◆ **Input material**
************

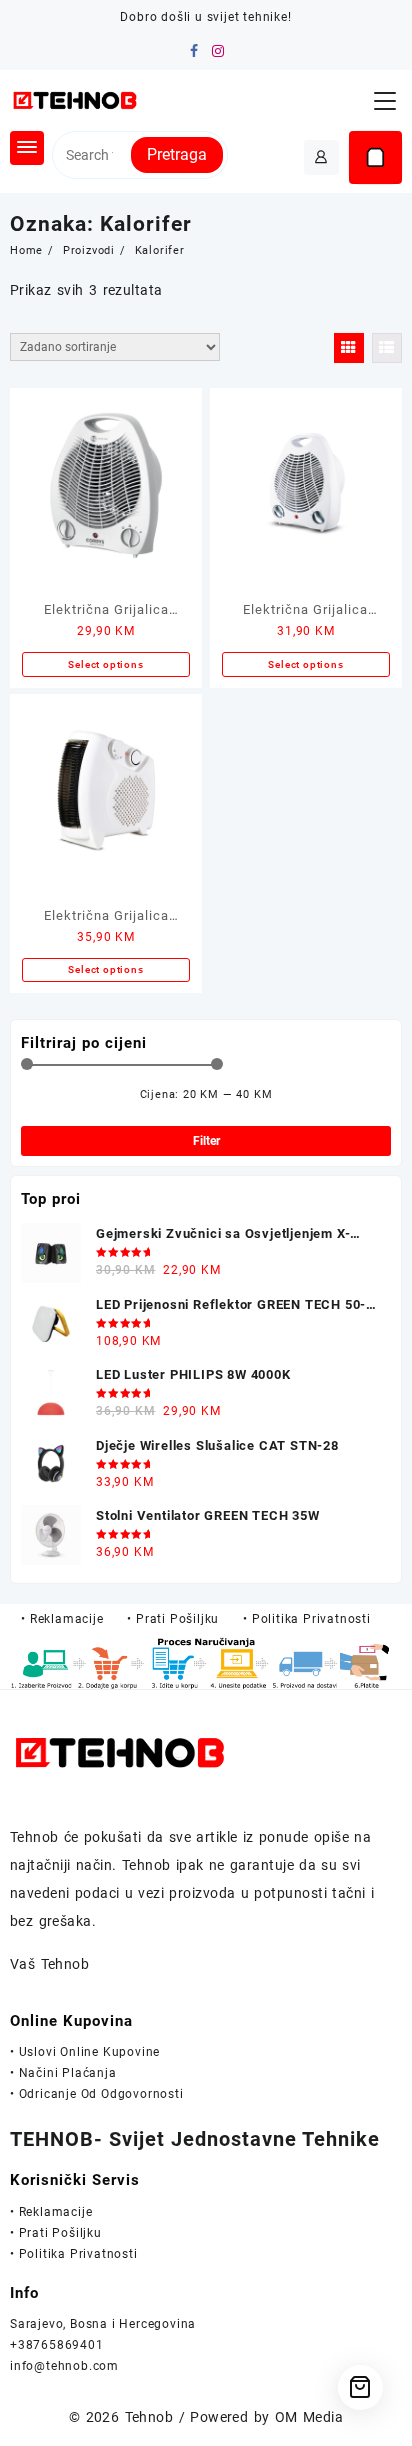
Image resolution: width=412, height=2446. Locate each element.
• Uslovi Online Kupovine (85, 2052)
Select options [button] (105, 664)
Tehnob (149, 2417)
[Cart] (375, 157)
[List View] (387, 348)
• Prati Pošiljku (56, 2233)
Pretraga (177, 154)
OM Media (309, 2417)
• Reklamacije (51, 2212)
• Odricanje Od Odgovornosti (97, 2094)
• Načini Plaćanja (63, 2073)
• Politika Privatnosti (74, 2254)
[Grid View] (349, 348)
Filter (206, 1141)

************

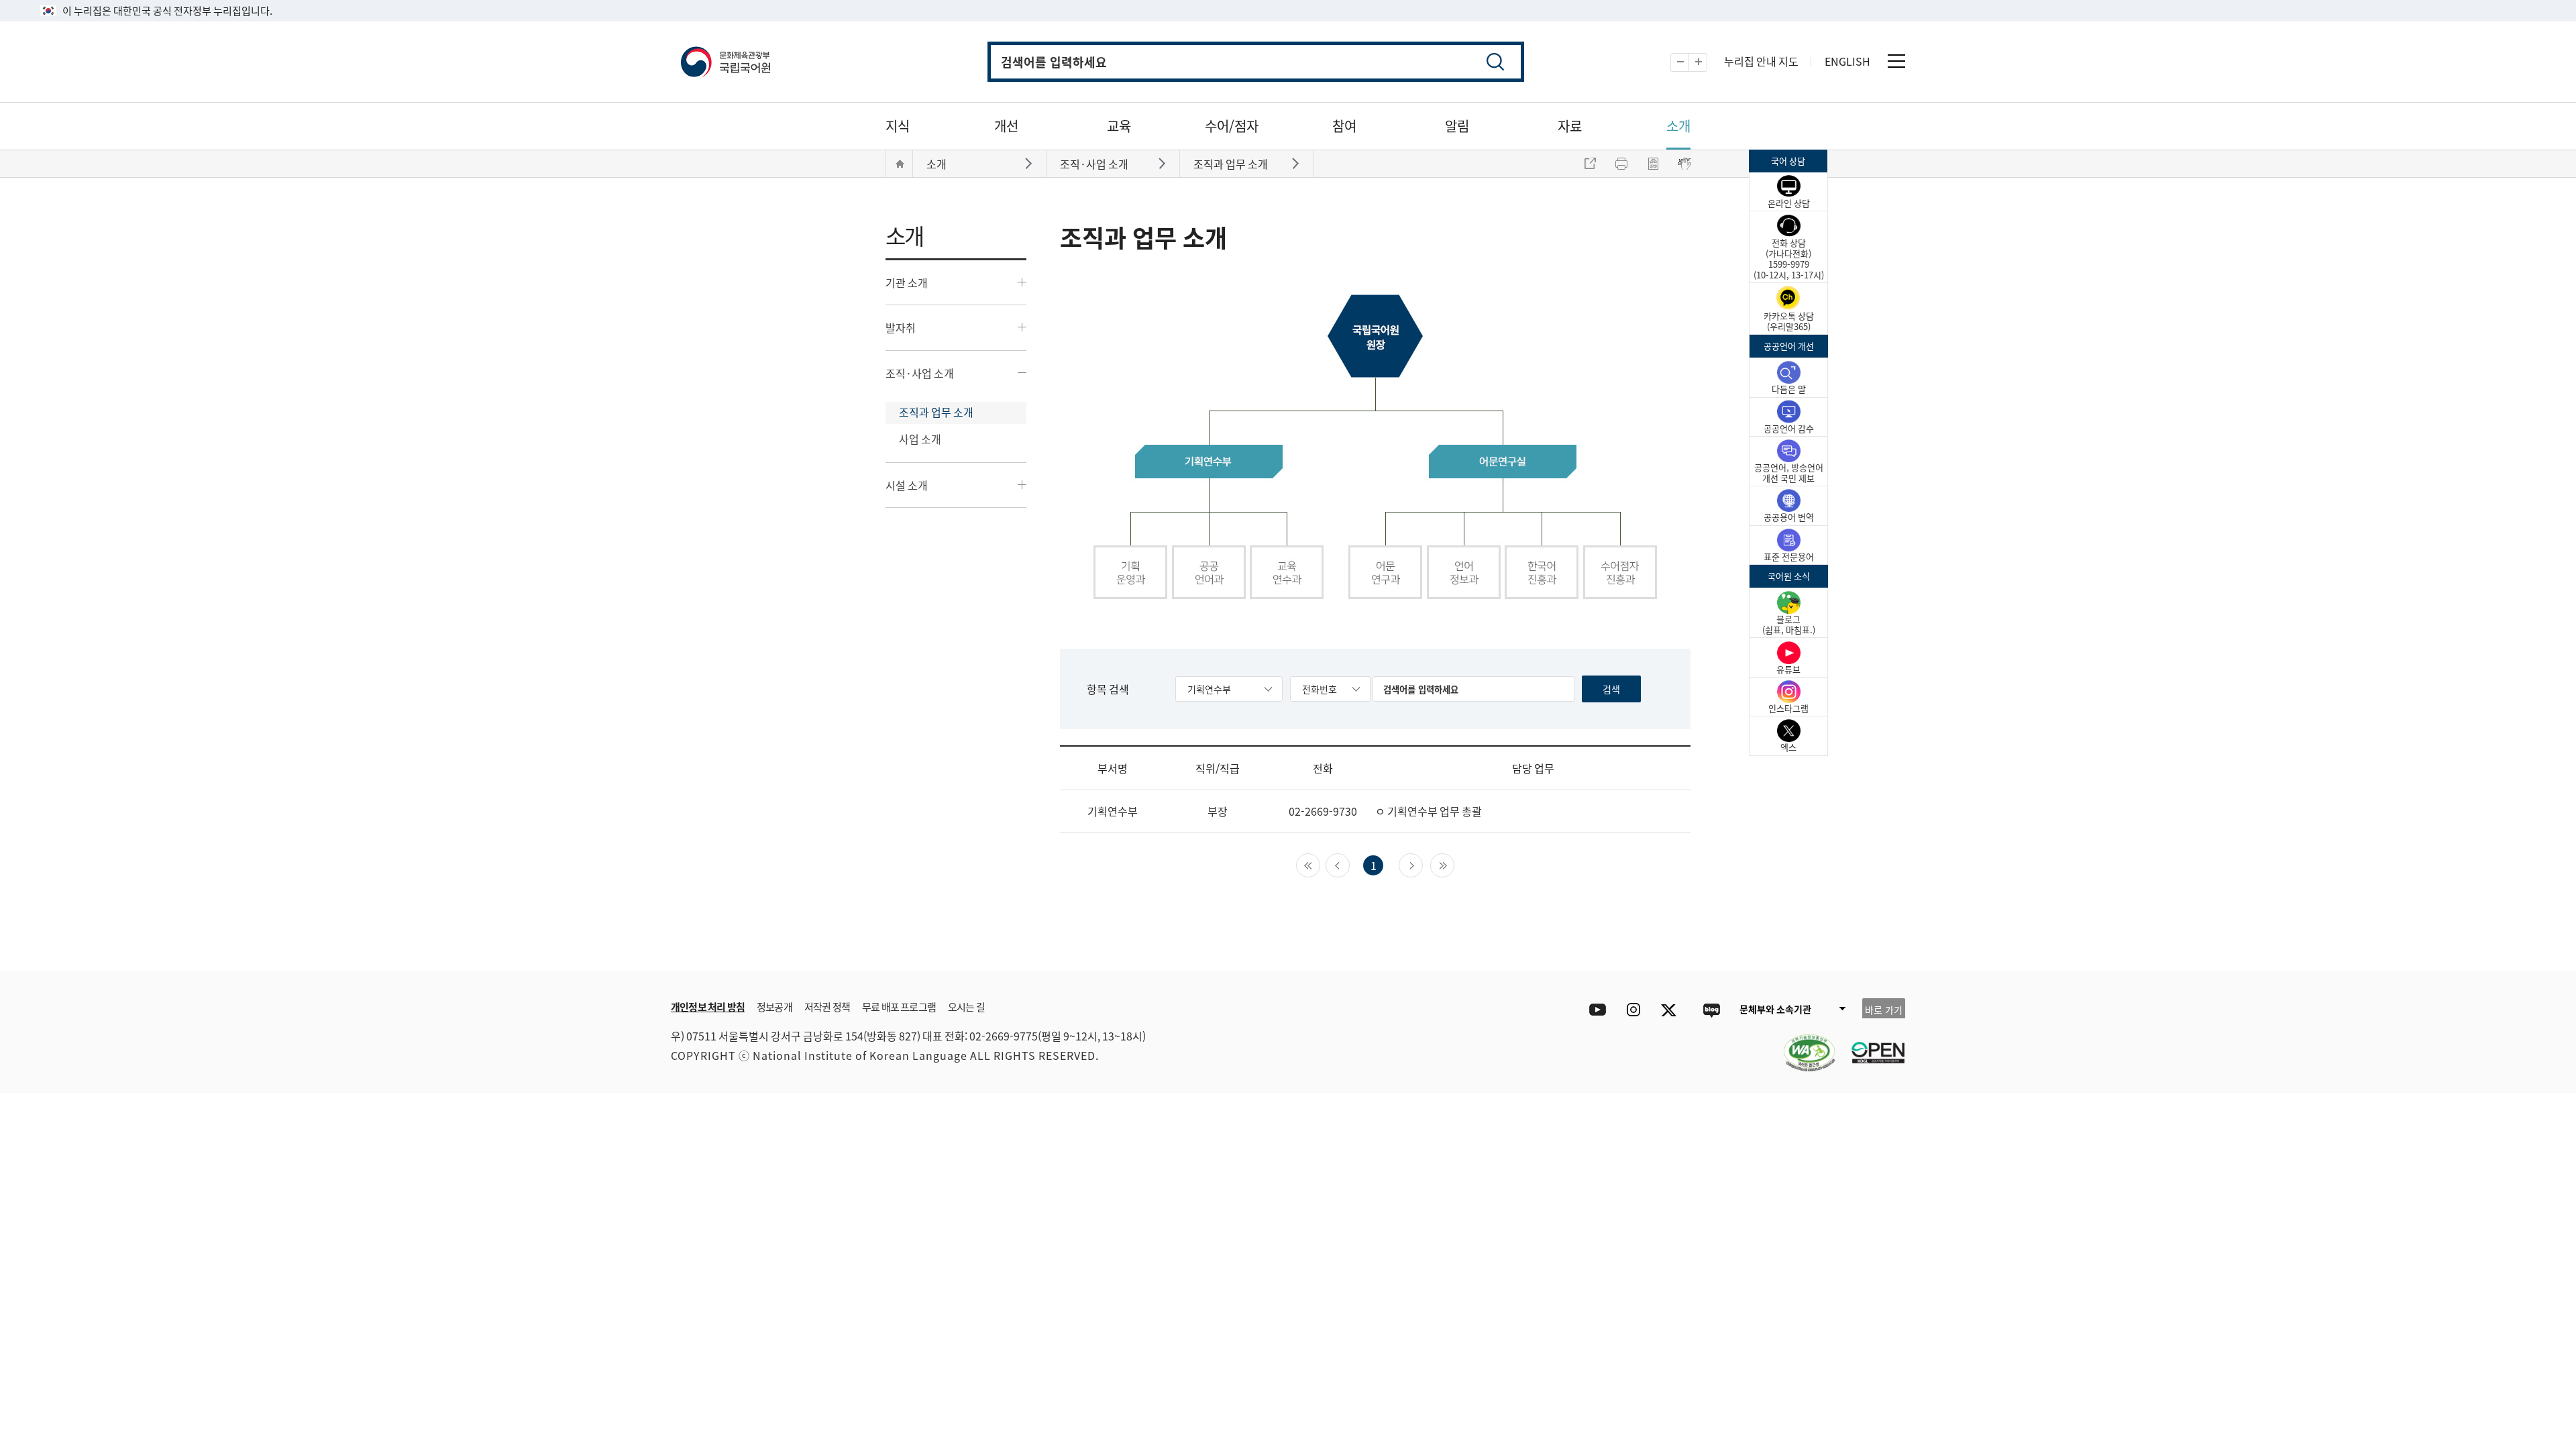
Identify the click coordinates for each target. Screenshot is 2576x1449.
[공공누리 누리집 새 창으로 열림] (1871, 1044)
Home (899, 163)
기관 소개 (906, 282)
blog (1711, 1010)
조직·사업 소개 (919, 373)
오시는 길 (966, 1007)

************

◆ **Exercise prompt**
All that is needed is the exact run of lines above from the line containing "Identify the click" through the line containing "오시는 길 (966, 1007)", both of them included.

◆ **Answer to this exercise**
Identify the click coordinates for each target. Screenshot is 2576x1449.
[공공누리 누리집 새 창으로 열림] (1871, 1044)
Home (899, 163)
기관 소개 (906, 282)
blog (1711, 1010)
조직·사업 소개 (919, 373)
오시는 길 (966, 1007)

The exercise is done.